→ TASKS AND EXERCISES:
a: The Kafka Consumer tuning page below ends with a paragraph of key settings. List every setting that paragraph names, each with its default value.
b: Decide whether each statement agrees with the Kafka Consumer tuning page below. Answer yes or no, and quote the deciding words.
(i) The default for fetch.max.wait.ms is 500ms.
(ii) session.timeout.ms should be no more than twice heartbeat.interval.ms.
(iii) To optimize throughput, decrease fetch.min.size.
c: According to the Kafka Consumer tuning page below, which two settings are key to preventing rebalancing?

··· PAGE EXCERPT

TL;DR
  • Use fetch.min.bytes/fetch.max.wait.ms to balance batch efficiency and latency
  • max.poll.records and max.poll.interval.ms are key to preventing rebalancing
  • session.timeout.ms should be at least 3x heartbeat.interval.ms
  • Throughput optimization: increase fetch.min.size, increase max.poll.records
  • Latency optimization: decrease fetch.min.size, decrease fetch.max.wait

Target Audience: Developers optimizing Consumer performance, operators seeking operational stability

Prerequisites: Consumer operation principles from Consumer Group & Offset


Understand Consumer performance optimization and stable operation settings.

Consumer Internal Structure#

Consumer operates by fetching messages from Broker, delivering to the application, and committing Offset after processing. When Fetcher retrieves data from Broker, it’s delivered to the application through poll(), and Offset is committed after processing.

flowchart LR
    subgraph Kafka["Kafka"]
        BROKER[Broker]
    end

    subgraph Consumer["Consumer Internals"]
        FETCH[Fetcher]
        POLL[poll()]
        PROCESS[Message Processing]
        COMMIT[Offset Commit]
    end

    subgraph Application["Application"]
        LOGIC[Business Logic]
    end

    BROKER -->|fetch.min.bytes<br>fetch.max.wait.ms| FETCH
    FETCH -->|max.poll.records| POLL
    POLL --> PROCESS
    PROCESS --> LOGIC
    PROCESS --> COMMIT

Diagram: Consumer internal structure - Fetcher retrieves data from Broker, delivers to application through poll(), commits Offset after processing. Related settings apply at each stage.

Key settings include fetch.min.bytes for minimum fetch size (default 1), fetch.max.wait.ms for fetch wait time (default 500ms), max.poll.records for maximum records per poll (default 500), max.poll.interval.ms for maximum poll interval (default 5 minutes), session.timeout.ms for session timeout (default 45 seconds), and heartbeat.interval.ms for heartbeat interval (default 3 seconds).

······
··· RECORD SET

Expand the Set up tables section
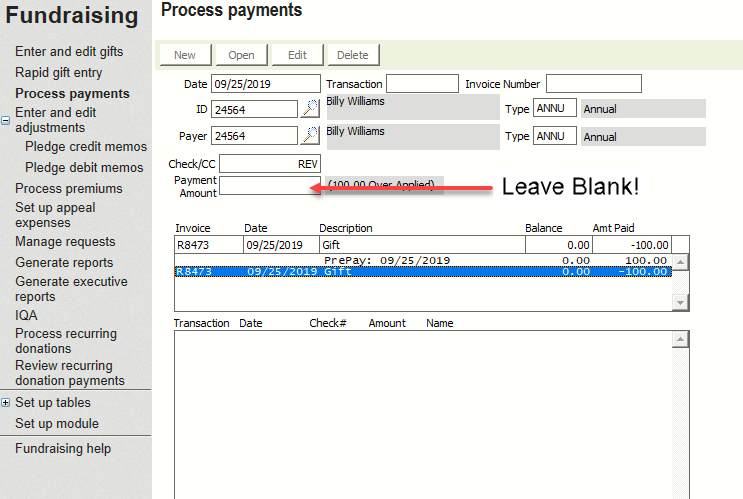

······
··· RECORD SET

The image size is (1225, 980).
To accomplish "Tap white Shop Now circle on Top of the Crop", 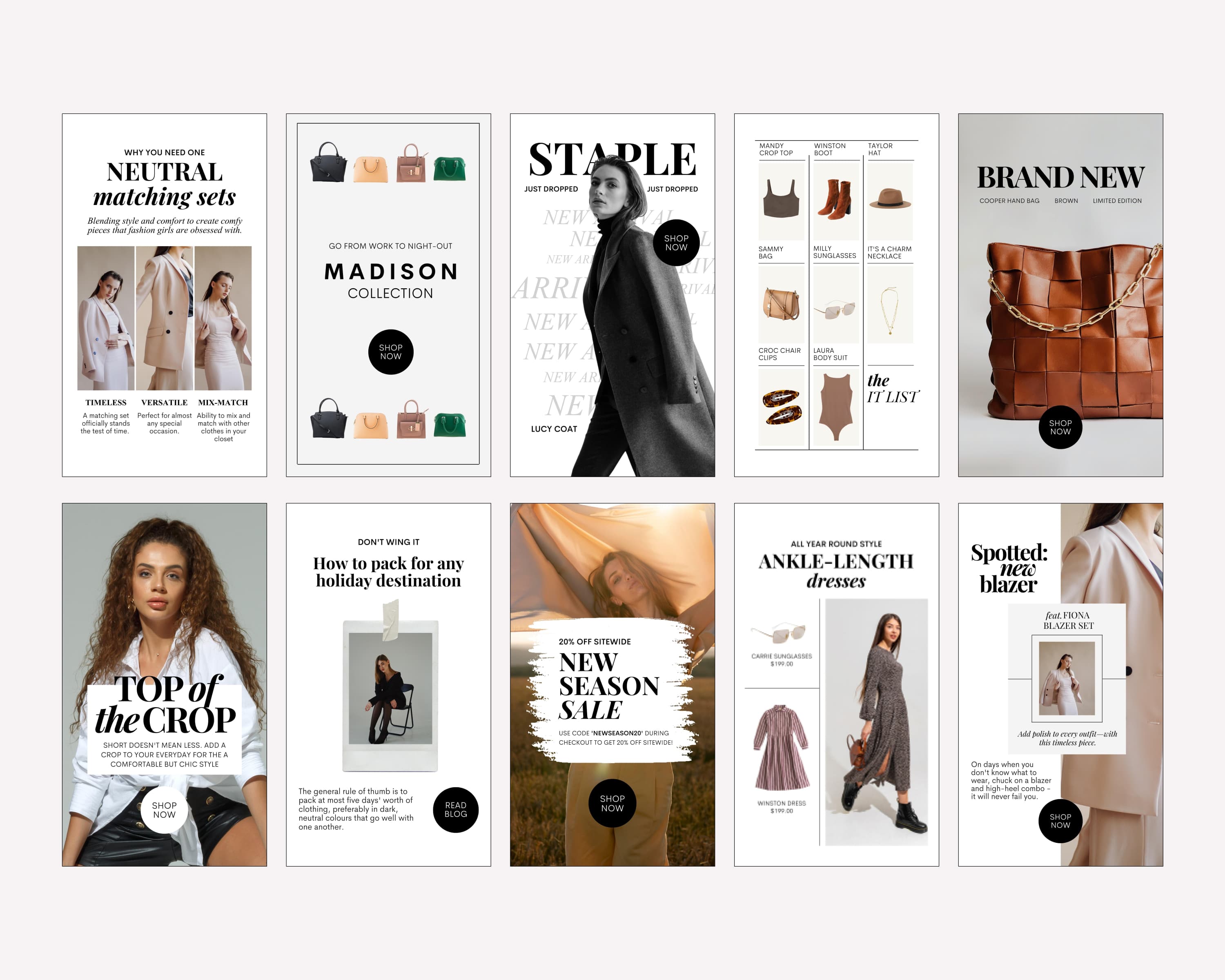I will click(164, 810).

······

→ FULL SOLUTIONS:
a:
- fetch.min.bytes: default 1
- fetch.max.wait.ms: default 500ms
- max.poll.records: default 500
- max.poll.interval.ms: default 5 minutes
- session.timeout.ms: default 45 seconds
- heartbeat.interval.ms: default 3 seconds

b:
(i) Yes: "fetch.max.wait.ms for fetch wait time (default 500ms)"
(ii) No: "session.timeout.ms should be at least 3x heartbeat.interval.ms"
(iii) No: "Throughput optimization: increase fetch.min.size, increase max.poll.records"

c: max.poll.records and max.poll.interval.ms